**** Passage provided ****

In PCA, the total amount of variation captured decreases for each subsequent PC. By the 10th PC, each additional PC is contributing only a small fraction to the total amount of variation explained in the dataset. Excluding them from downstream analyses has no major effect, and researchers will typically choose to include somewhere between 10 to 50 PCs. Including more PCs in the downstream analyses could theoretically cause the calculations to take longer, but in reality most calculations are fast enough that any slowdown isn’t really noticeable.

More detailed information on calculating and choosing PCs for genomic analyses can be found in the Statistics for Genomics: PCA book.

5.2 Applying non-linear visualization methods to PCs

In scRNA-seq analysis, plotting PCs generally does not offer enough resolution to visualize cell clusters. Instead, we rely on additional dimensionality reduction methods that can use non-linear data transformation algorithms. The most common approach is the t-stochastic neighbor embedding (t-SNE) method (Van der Maaten and Hinton 2008).

t-SNE maps high-dimensional data in a low-dimensional space by first calculating the Euclidean distance between each set of points, then converting those distances into the probability that given pair of points are neighbors. On t-SNE plots, points that are members of the same cluster have a high probability of being neighbors. However, you can’t judge the similarity of different clusters based on their position on the final plot, because the t-SNE algorithm does not retain that information.

The t-SNE approach is computationally complex. In practice, we reduce the computational complexity in scRNA-seq analysis by performing t-SNE calculations on the top PCs in a dataset (this both decreases the amount of computational power and time needed for analysis). We also need to set an initial starting seed and the perplexity parameter (the number of effective neighbors for each point). This parameter will determine the resolution of the plot. Lower perplexity values allow for finer resolution of population structure but can also be noisy. It’s a good idea to test multiple perplexity values when running your t-SNE analysis.

We’re going to use the PCs calculated using the top 1000 highly-variable genes (a common threshold) for the rest of the analyses.

library(BiocSingular)

# this code first calculates the t-SNE values using PCs, and then creates a plot of the first two t-SNE dimensions
set.seed(100)
sce.zeisel.tsne5 <- runTSNE(sce.zeisel.PCA.1000, dimred = "PCA", perplexity = 5)
out5 <- plotReducedDim(sce.zeisel.tsne5, dimred = "TSNE",
    colour_by = "level1class") + ggtitle("perplexity = 5")

set.seed(100)
sce.zeisel.tsne20 <- runTSNE(sce.zeisel.PCA.1000, dimred = "PCA", perplexity = 20)
out20 <- plotReducedDim(sce.zeisel.tsne20, dimred = "TSNE",
    colour_by = "level1class") + ggtitle("perplexity = 20")

set.seed(100)
sce.zeisel.tsne80 <- runTSNE(sce.zeisel.PCA.1000, dimred = "PCA", perplexity = 80)
out80 <- plotReducedDim(sce.zeisel.tsne80, dimred = "TSNE", 
    colour_by = "level1class") + ggtitle("perplexity = 80")

**** Input data ****

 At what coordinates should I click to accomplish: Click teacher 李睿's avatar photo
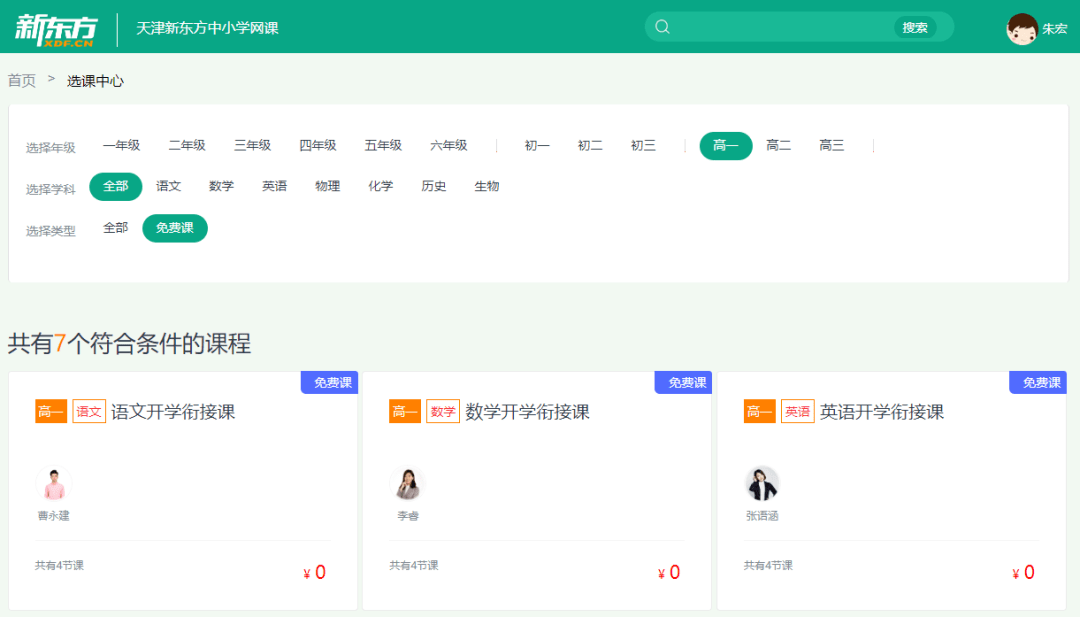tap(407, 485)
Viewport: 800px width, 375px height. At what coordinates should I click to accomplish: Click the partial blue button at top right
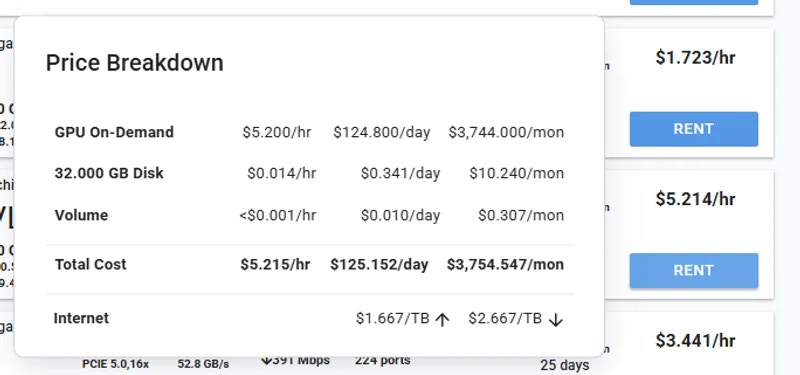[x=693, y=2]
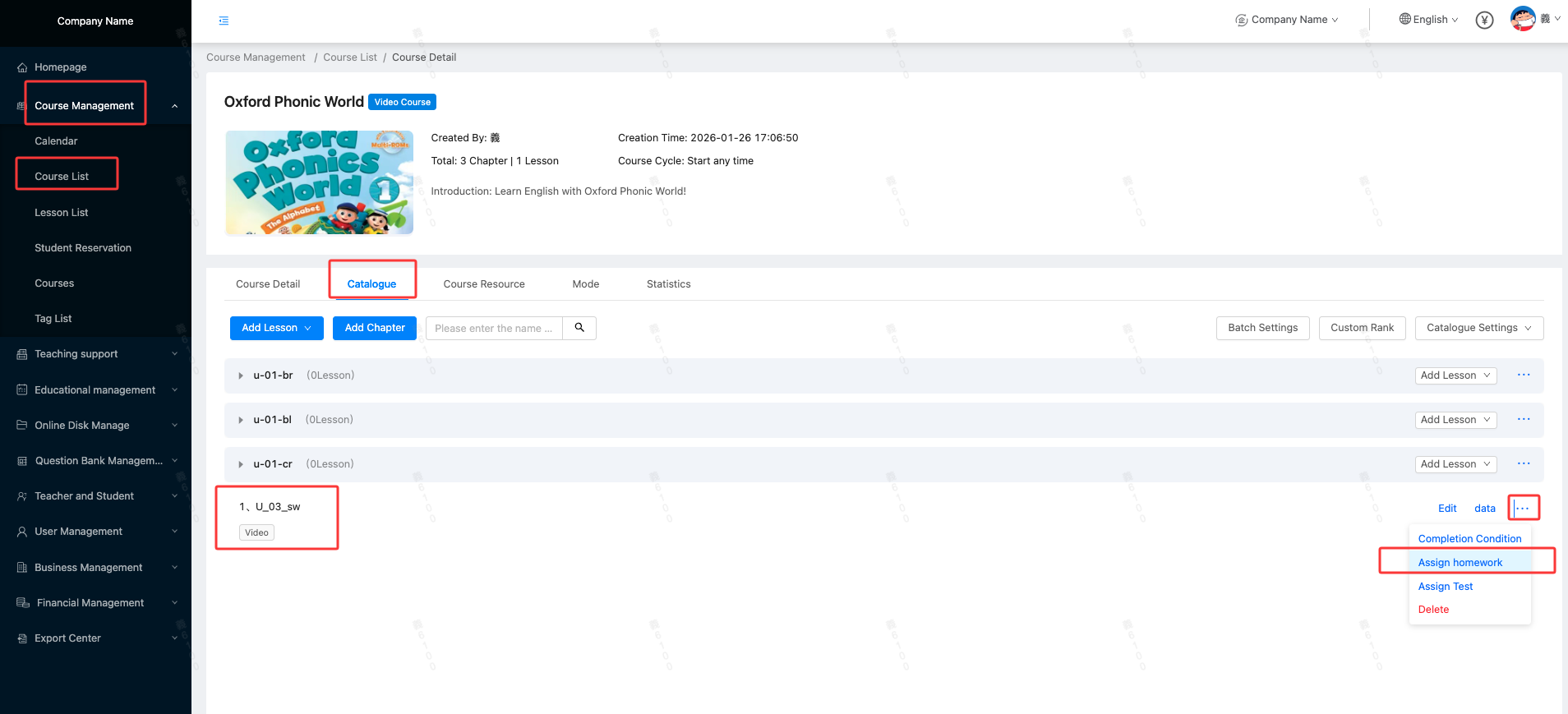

****

Prompt A → List every distinct function called in the R code of the passage on PCs and t-SNE.
Prompt B →
Answer these questions from the passage on PCs and t-SNE.
(i) How many PCs do researchers typically include in downstream analyses?
(ii) What does the perplexity parameter stand for?
(iii) How many highly-variable genes were used to calculate the PCs for the rest of the analyses?

Final answer A → library, set.seed, runTSNE, plotReducedDim, ggtitle

Final answer B →
(i) Somewhere between 10 and 50 PCs.
(ii) The number of effective neighbors for each point.
(iii) The top 1000 highly-variable genes.